Placards dorés, mécénat de compétences dans des associations, missions de conseil interne…
Voilà quelques-unes des solutions proposées aux cadres seniors en entreprise quand on ne va pas jusqu’à leur imposer une rupture conventionnelle pour faire de la place aux jeunes et rajeunir la pyramide des âges ! Dans certaines grandes organisations, des campagnes de « rajeunissement » sont même relayées comme « objectifs » dans le discours officiel.
👉 Qu’est-ce que cela dit de notre culture ? Et quel effet cela a-t-il sur les individus ?
👉 Ce sont tout simplement des stéréotypes liés à l’âge qui s’expriment dans ces messages. Notre pays est d’ailleurs celui où ils sont les plus négatifs au monde et où ils sont les plus redoutés. Le Baromètre de l’Egalité des Chances du MEDEF le met d’ailleurs bien en évidence chaque année depuis qu’il existe : en 2022, l’âge était la crainte de discrimination la plus répandue chez les salariés français (43% de ceux qui craignaient d’être discriminés sur le marché du travail le mentionnaient comme risque, loin devant le sexe, 21%, ou l’origine). Et ceci, bien sûr, vaut pour les femmes comme pour les hommes !
👉 Posons-nous honnêtement la question : sommes-nous aussi choqués par ces discriminations liées à l’âge ou par les remarques négatives sur les capacités des seniors au travail que nous le sommes aujourd’hui, à juste titre, pour toute expression de sexisme ? Le Gouvernement va-t-il envisager une loi pour condamner les « agissements âgistes » ? Un #MeToo anti-âgisme va-t-il émerger ? 😂 On peut en douter tant la culture française en est imprégnée.

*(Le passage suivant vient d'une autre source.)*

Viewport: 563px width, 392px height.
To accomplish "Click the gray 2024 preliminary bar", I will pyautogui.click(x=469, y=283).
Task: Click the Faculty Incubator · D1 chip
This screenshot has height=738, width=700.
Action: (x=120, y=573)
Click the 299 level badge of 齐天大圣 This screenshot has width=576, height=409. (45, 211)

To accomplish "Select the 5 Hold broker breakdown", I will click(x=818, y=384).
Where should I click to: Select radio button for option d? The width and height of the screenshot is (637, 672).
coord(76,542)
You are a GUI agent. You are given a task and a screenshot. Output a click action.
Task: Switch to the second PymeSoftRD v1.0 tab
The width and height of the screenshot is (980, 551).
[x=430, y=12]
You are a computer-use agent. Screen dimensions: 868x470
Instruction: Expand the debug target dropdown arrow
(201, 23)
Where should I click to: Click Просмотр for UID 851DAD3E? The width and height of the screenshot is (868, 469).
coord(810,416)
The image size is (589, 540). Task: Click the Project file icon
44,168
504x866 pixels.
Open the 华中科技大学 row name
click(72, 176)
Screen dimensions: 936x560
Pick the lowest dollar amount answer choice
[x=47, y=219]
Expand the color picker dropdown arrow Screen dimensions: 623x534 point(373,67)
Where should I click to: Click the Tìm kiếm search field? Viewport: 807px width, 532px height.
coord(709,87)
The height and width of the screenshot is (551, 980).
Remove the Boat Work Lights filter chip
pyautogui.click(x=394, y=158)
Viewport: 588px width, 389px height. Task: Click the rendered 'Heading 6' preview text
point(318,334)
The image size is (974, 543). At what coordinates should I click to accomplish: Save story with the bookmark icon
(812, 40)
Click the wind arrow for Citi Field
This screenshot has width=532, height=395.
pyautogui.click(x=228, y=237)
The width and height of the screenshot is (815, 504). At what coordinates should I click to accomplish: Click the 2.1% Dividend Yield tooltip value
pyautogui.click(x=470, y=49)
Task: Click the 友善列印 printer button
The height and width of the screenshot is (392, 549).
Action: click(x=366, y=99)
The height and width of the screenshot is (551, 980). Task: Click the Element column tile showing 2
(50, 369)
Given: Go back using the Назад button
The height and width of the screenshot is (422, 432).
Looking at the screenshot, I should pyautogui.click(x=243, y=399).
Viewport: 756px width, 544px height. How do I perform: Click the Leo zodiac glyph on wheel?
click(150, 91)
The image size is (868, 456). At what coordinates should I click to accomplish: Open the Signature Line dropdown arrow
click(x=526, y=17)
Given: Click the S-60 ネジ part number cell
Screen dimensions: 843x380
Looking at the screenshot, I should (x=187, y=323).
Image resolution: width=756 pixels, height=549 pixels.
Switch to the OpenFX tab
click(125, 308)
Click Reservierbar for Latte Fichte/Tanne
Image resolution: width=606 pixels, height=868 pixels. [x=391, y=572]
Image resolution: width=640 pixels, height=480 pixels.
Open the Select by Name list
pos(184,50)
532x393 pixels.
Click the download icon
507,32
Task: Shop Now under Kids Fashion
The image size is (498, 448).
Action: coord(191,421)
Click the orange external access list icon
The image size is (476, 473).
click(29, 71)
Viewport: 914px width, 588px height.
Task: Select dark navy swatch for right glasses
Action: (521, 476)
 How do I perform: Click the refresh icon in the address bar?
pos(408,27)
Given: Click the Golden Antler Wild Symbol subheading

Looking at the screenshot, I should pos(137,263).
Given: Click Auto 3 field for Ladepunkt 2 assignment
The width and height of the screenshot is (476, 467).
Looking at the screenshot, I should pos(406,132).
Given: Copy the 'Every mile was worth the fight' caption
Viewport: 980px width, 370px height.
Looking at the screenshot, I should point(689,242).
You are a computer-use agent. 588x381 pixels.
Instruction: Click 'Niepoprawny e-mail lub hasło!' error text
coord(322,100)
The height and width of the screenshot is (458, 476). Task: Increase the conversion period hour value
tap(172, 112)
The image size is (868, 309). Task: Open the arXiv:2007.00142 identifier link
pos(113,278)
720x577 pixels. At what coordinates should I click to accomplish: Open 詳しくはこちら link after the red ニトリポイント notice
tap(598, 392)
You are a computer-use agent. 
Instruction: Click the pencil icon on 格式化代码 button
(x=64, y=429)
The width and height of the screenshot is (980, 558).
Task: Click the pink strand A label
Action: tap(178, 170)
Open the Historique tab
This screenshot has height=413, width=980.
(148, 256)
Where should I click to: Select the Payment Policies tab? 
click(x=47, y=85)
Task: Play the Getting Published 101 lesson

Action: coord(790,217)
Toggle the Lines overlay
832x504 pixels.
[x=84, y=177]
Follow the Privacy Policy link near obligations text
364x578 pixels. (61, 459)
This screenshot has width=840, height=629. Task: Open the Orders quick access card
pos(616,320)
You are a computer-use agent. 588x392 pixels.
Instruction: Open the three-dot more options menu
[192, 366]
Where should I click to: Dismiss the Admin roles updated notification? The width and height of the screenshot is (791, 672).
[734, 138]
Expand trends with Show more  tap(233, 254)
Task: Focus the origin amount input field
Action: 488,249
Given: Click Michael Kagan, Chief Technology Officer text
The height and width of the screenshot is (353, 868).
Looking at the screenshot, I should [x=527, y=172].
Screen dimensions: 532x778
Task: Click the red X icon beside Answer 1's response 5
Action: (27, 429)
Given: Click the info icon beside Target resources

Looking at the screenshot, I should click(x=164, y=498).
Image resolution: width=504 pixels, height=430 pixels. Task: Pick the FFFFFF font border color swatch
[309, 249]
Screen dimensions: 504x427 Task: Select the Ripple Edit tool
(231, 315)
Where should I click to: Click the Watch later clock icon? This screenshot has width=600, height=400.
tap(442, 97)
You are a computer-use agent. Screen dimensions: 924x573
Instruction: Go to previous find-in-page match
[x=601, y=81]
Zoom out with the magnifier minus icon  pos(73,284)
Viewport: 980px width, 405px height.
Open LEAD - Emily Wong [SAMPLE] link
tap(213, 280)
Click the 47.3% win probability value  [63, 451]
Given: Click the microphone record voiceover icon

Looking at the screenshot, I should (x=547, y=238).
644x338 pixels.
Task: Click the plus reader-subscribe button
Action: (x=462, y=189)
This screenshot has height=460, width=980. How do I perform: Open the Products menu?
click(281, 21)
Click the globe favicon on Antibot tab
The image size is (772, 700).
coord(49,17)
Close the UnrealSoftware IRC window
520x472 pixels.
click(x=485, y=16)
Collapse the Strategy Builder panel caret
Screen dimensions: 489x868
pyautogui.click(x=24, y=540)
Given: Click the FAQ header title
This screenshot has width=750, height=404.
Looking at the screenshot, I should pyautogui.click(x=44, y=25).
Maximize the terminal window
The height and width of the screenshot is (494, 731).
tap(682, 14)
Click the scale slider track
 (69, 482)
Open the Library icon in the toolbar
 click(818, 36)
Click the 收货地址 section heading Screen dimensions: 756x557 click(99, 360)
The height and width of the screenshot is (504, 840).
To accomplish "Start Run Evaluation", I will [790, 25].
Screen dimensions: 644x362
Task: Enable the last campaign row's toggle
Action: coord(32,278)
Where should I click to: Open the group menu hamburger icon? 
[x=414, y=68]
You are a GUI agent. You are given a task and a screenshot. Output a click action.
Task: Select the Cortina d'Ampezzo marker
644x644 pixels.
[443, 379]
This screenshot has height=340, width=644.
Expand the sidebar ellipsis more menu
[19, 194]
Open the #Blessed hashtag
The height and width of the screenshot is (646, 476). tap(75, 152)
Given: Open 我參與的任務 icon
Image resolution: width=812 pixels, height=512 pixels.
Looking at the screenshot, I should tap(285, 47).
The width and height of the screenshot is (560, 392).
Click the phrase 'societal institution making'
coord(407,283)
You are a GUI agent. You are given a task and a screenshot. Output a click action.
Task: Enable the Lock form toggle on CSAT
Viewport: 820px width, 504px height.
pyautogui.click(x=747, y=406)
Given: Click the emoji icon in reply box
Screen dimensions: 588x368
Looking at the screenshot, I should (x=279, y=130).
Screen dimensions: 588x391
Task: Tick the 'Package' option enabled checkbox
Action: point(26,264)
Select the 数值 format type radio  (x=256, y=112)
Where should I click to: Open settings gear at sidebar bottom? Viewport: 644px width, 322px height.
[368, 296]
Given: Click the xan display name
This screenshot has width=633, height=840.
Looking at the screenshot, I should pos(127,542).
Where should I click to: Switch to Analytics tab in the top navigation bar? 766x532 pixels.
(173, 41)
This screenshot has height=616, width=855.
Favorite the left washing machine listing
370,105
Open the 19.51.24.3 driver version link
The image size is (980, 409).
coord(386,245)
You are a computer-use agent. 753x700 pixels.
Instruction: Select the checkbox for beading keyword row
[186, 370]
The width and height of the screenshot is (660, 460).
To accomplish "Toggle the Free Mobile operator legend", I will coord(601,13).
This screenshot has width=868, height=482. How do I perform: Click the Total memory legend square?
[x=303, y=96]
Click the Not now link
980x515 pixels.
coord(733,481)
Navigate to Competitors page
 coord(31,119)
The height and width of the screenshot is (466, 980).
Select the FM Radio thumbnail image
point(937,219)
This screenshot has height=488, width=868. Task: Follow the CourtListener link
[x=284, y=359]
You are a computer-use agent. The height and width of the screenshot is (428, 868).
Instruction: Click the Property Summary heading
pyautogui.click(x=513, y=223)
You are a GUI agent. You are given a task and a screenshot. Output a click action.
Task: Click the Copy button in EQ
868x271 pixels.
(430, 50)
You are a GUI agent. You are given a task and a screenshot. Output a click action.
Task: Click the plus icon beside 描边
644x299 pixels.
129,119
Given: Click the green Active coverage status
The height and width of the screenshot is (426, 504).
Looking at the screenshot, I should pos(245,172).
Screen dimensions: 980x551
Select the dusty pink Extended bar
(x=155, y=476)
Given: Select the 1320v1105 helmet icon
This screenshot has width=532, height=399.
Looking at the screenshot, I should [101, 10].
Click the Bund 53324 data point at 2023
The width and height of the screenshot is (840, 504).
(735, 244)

👉 Le vieillissement a bien sûr des effets sur les capacités physiques : problèmes de santé et handicap génèrent un absentéisme sensiblement plus élevé chez les seniors[1], en particulier chez celles et ceux qui ont des métiers physiquement pénibles. En revanche, la diminution des performances et de l’énergie liées à l’âge relève bien souvent de la croyance et d’une analyse biaisée comme l’illustre parfaitement l’éloquente étude Cogito de l’Institut Max Planck qui a évalué un grand nombre de juniors et de seniors sur des compétences attendues au travail.
C'est pourtant vrai : la performance des seniors surpasse celle des juniors !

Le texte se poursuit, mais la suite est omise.